:: Input for this task
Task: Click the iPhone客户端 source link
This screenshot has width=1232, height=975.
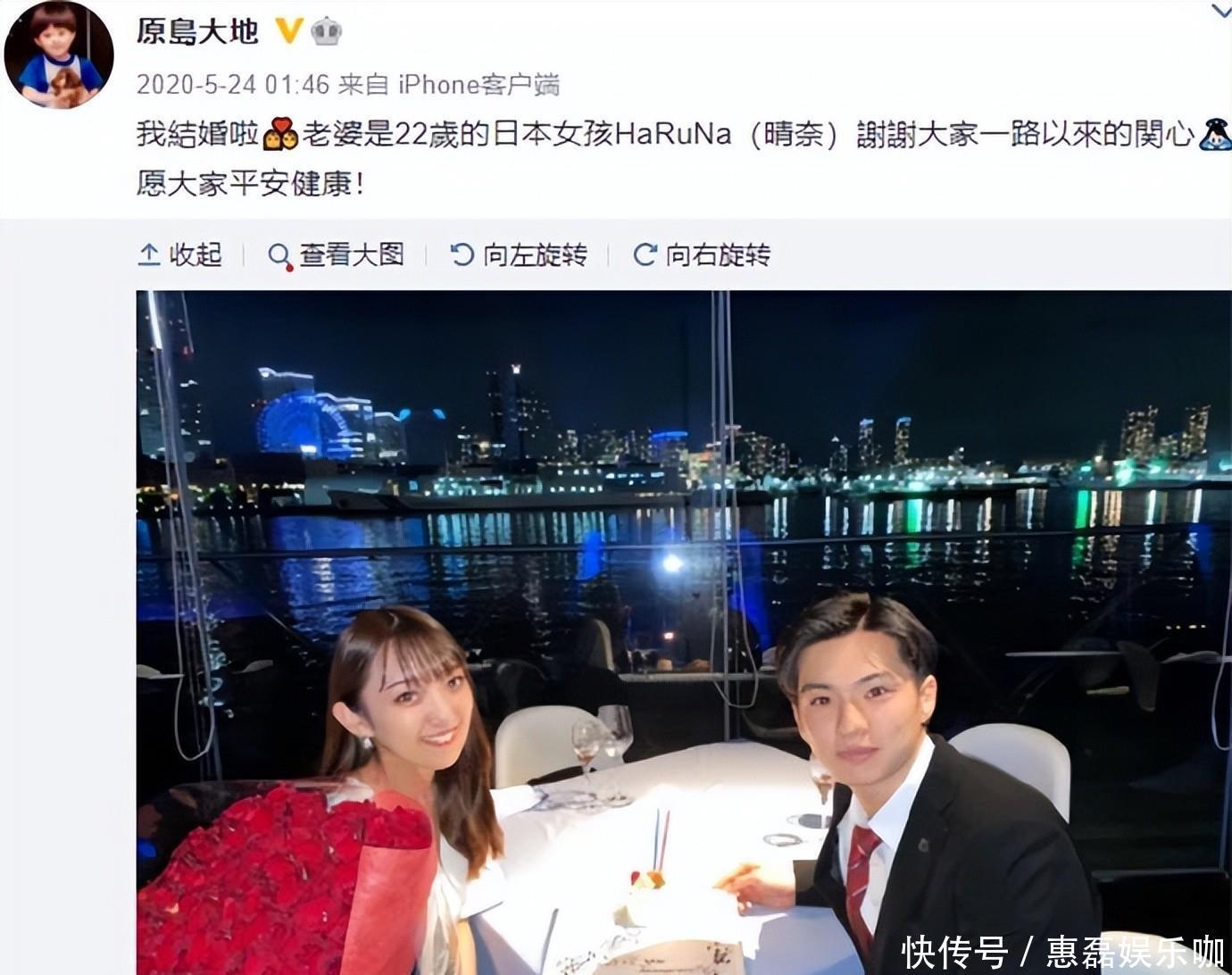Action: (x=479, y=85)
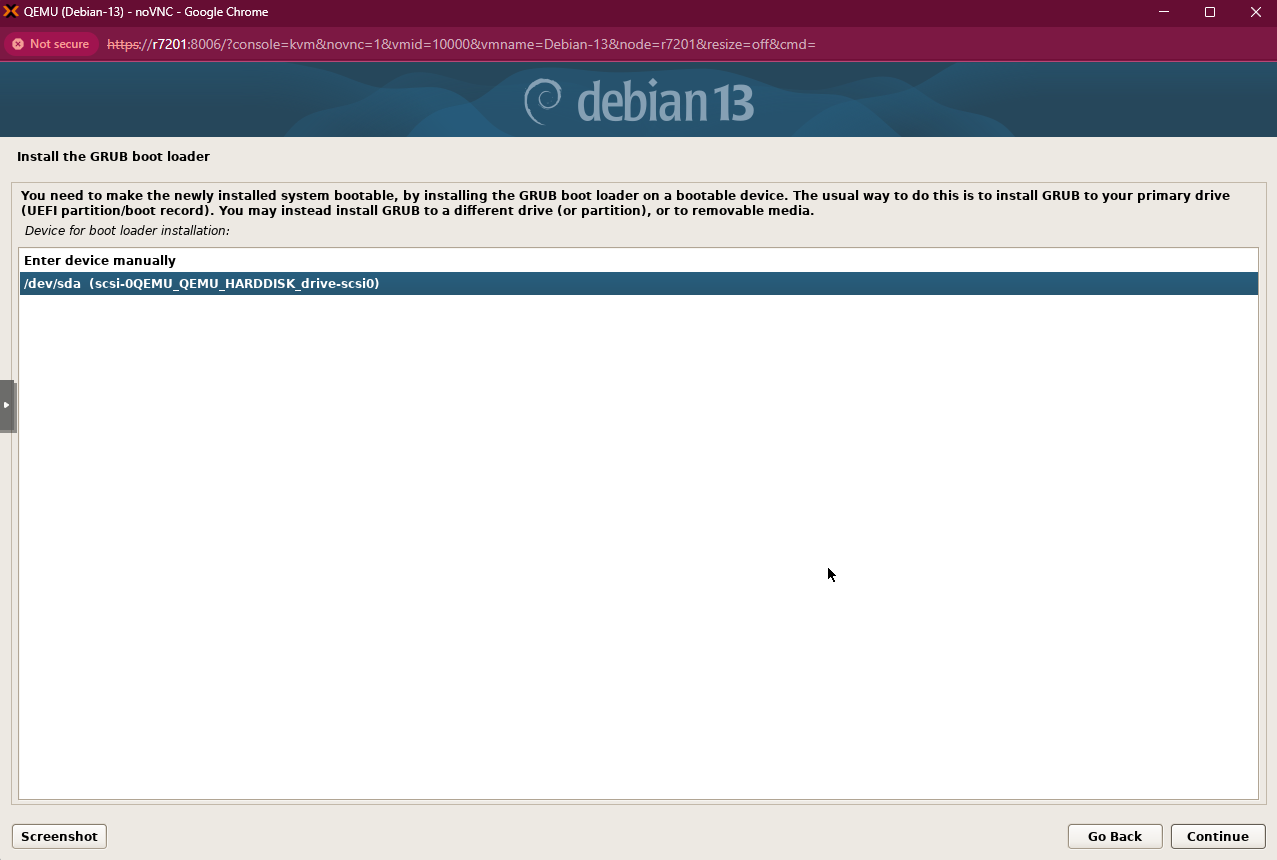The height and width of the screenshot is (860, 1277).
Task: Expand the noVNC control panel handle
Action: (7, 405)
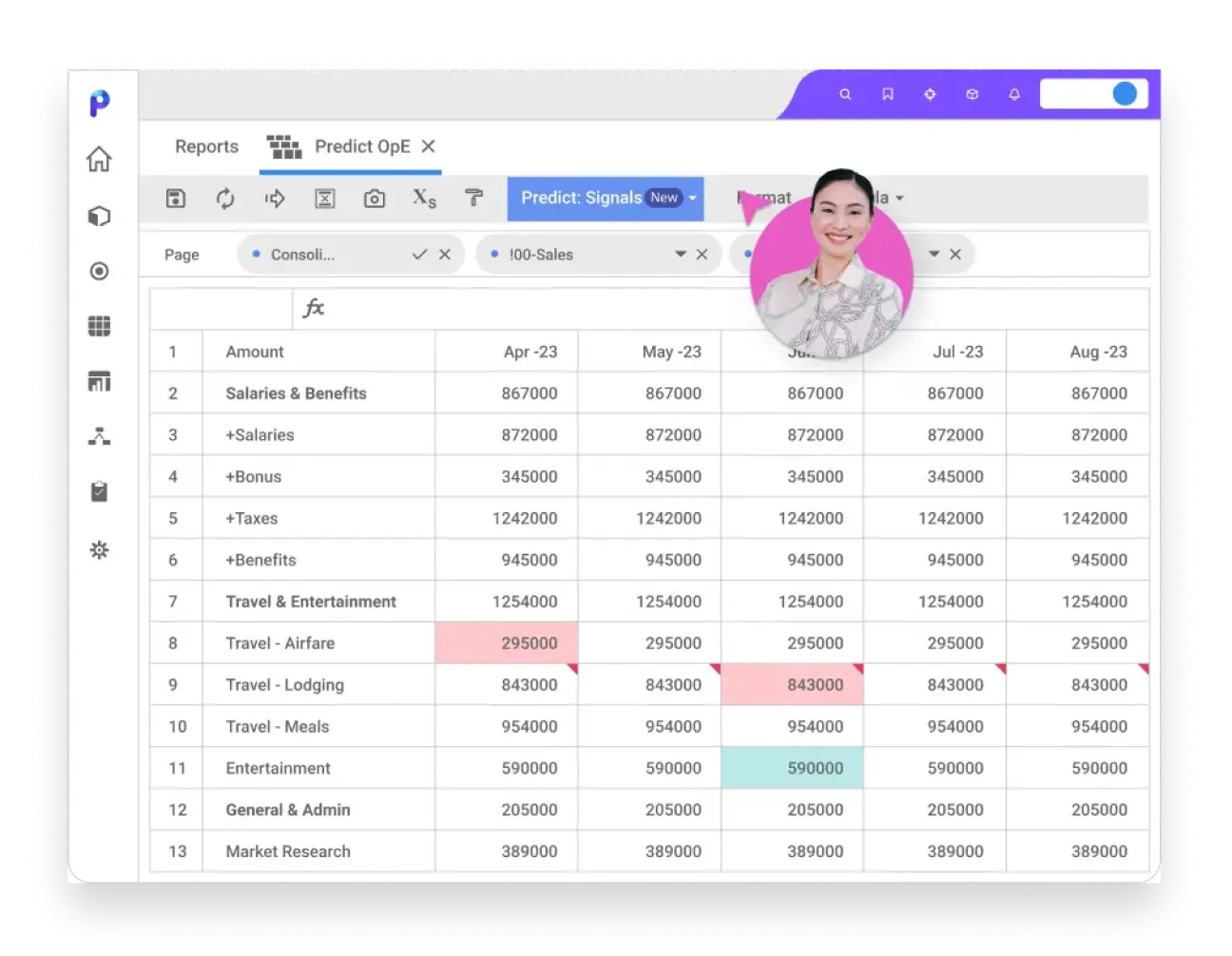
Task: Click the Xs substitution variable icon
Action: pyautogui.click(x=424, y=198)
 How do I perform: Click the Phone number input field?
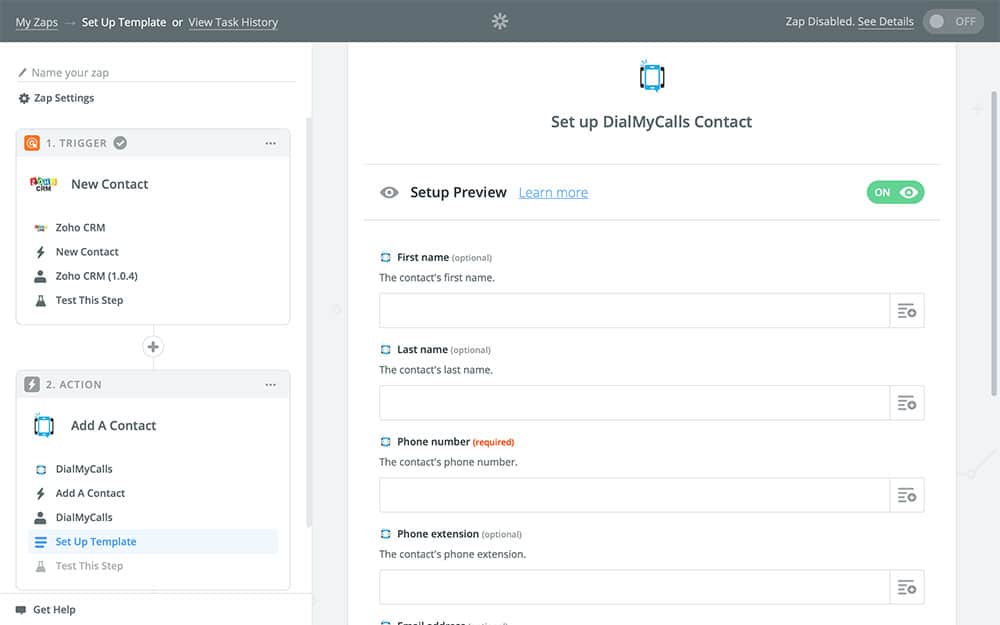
::::
Given exercise =
Rewrite every one of the rows above as a numbered list, skipping any blank lines and leaving the pictures out.

Exercise result =
1. Task: Click the iPhone客户端 source link
2. This screenshot has width=1232, height=975.
3. Action: (x=479, y=85)
4. The height and width of the screenshot is (860, 1277).
5. Task: Expand the noVNC control panel handle
6. Action: (7, 405)
7. Task: Click the Xs substitution variable icon
8. Action: pyautogui.click(x=424, y=198)
9.  How do I perform: Click the Phone number input field?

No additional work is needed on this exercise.